PROBLEM DESCRIPTION: Everything from the line with "High-Resolution Collection (264, 59)" to the final line of the records should be reproduced word for word, with both of those lines kept.
....
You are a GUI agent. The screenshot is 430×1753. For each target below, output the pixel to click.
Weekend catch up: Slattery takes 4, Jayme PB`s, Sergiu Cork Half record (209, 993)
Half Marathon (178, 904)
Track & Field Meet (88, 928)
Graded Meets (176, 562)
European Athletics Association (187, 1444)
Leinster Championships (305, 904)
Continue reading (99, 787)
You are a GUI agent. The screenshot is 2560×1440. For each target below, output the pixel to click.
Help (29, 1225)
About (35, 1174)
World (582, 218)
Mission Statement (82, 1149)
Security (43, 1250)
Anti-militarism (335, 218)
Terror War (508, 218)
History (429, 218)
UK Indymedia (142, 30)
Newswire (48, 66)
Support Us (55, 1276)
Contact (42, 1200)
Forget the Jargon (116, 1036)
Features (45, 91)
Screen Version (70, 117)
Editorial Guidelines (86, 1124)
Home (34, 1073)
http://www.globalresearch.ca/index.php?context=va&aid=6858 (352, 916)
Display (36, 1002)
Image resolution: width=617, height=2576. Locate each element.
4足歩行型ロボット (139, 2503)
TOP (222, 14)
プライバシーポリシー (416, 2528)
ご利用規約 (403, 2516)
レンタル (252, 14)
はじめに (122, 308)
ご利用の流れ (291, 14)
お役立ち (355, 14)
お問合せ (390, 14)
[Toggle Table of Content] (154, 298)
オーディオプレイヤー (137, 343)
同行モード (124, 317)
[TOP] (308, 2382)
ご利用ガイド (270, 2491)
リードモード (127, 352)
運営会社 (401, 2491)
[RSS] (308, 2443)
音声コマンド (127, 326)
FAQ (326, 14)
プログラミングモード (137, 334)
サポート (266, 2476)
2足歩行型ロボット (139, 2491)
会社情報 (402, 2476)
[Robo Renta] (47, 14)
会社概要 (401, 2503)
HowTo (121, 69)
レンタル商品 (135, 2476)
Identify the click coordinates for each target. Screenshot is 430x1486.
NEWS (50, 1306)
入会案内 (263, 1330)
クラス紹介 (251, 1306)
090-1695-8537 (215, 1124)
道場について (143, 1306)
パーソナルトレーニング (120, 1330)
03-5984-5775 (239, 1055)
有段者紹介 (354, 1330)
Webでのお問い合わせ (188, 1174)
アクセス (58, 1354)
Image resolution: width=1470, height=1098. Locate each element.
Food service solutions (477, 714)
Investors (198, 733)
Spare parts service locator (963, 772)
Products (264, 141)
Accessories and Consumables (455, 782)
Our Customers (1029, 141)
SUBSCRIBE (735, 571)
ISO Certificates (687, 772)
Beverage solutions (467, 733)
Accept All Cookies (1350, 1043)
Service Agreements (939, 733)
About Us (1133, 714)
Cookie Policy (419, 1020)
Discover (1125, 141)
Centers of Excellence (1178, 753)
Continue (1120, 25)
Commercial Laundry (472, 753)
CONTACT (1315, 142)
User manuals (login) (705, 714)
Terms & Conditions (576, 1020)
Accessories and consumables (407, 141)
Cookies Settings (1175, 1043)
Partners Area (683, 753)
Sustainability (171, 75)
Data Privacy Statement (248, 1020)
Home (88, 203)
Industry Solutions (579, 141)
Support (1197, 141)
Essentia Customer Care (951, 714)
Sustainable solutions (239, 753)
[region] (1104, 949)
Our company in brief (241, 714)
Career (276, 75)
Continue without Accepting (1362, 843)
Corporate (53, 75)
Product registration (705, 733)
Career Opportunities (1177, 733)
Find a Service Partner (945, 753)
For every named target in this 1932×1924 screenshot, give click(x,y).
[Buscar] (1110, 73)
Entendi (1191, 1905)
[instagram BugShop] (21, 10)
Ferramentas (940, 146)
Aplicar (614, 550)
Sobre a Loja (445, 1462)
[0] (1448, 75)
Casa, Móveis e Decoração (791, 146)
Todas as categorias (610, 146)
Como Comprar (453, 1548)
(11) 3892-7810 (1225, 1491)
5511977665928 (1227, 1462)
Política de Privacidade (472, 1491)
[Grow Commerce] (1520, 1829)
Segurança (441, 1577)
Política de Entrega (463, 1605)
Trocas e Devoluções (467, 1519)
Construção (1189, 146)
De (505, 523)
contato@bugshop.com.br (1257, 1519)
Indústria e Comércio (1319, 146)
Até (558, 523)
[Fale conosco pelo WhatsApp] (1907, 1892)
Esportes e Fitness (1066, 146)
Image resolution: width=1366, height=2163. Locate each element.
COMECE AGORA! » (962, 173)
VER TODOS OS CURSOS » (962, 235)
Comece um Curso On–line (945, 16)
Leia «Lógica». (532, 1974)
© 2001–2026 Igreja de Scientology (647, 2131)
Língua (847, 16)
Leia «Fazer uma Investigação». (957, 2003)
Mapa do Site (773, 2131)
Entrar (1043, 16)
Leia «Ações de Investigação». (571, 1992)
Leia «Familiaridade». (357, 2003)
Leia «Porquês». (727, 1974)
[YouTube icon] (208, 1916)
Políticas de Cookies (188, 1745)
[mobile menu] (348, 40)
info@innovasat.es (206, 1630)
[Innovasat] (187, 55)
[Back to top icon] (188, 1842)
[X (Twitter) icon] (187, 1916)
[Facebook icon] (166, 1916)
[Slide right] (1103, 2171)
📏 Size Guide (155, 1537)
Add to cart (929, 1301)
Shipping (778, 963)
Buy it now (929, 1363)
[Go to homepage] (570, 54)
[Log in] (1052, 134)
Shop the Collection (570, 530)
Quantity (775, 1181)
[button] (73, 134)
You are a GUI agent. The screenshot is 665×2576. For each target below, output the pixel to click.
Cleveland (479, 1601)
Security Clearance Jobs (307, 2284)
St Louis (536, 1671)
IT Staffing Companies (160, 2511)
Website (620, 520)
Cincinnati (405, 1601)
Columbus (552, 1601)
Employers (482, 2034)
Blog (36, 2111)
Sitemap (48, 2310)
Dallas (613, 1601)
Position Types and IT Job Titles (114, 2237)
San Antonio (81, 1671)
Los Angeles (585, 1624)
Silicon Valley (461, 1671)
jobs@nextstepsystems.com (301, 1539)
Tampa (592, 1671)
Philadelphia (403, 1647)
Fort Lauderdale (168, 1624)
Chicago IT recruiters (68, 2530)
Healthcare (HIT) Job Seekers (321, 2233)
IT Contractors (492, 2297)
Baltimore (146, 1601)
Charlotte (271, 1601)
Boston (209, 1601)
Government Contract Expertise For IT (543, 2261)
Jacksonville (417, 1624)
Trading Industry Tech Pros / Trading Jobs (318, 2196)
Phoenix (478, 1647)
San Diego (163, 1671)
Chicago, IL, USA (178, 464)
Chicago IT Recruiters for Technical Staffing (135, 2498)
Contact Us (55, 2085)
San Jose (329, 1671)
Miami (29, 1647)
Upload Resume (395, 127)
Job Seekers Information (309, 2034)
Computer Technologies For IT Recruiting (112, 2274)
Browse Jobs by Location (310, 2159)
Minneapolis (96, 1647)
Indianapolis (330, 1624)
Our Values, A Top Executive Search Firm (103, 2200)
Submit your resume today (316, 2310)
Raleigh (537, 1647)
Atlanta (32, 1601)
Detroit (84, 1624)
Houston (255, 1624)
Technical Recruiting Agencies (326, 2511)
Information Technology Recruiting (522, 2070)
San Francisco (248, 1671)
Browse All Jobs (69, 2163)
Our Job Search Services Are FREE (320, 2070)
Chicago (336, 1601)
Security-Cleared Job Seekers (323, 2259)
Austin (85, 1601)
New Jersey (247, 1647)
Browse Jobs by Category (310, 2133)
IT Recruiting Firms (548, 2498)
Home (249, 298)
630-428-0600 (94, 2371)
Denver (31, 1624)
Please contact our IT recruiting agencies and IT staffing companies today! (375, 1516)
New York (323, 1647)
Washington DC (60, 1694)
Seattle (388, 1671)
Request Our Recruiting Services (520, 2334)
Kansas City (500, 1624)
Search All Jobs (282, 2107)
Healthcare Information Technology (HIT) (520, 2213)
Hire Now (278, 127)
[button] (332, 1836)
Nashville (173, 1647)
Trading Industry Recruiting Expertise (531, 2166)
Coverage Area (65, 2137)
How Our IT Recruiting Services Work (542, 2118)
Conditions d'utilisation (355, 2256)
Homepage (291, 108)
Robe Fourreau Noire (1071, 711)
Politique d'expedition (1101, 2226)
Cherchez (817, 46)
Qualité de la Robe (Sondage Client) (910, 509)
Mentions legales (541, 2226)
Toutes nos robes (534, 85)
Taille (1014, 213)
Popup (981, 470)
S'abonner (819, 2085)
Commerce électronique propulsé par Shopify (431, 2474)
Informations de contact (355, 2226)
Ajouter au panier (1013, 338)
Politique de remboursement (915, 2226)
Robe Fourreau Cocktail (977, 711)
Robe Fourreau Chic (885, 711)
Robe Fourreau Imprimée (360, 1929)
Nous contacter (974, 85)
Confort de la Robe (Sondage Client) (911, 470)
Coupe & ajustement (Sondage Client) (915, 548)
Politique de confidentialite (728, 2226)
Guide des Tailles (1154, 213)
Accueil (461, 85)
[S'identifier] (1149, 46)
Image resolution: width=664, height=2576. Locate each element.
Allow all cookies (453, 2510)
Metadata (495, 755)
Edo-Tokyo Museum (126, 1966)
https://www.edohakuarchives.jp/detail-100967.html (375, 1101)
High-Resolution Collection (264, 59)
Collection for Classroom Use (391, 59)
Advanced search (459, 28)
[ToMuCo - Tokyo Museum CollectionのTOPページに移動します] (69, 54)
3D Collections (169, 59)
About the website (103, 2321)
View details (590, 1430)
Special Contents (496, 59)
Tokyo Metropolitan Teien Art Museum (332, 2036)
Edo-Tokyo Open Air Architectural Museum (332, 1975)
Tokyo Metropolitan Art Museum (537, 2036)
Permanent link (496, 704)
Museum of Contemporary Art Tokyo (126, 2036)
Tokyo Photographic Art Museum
....
SOLUTION FOR THIS PROBLEM:
High-Resolution Collection (264, 59)
Collection for Classroom Use (391, 59)
Advanced search (459, 28)
[ToMuCo - Tokyo Museum CollectionのTOPページに移動します] (69, 54)
3D Collections (169, 59)
About the website (103, 2321)
View details (590, 1430)
Special Contents (496, 59)
Tokyo Metropolitan Teien Art Museum (332, 2036)
Edo-Tokyo Open Air Architectural Museum (332, 1975)
Tokyo Metropolitan Art Museum (537, 2036)
Permanent link (496, 704)
Museum of Contemporary Art Tokyo (126, 2036)
Tokyo Photographic Art Museum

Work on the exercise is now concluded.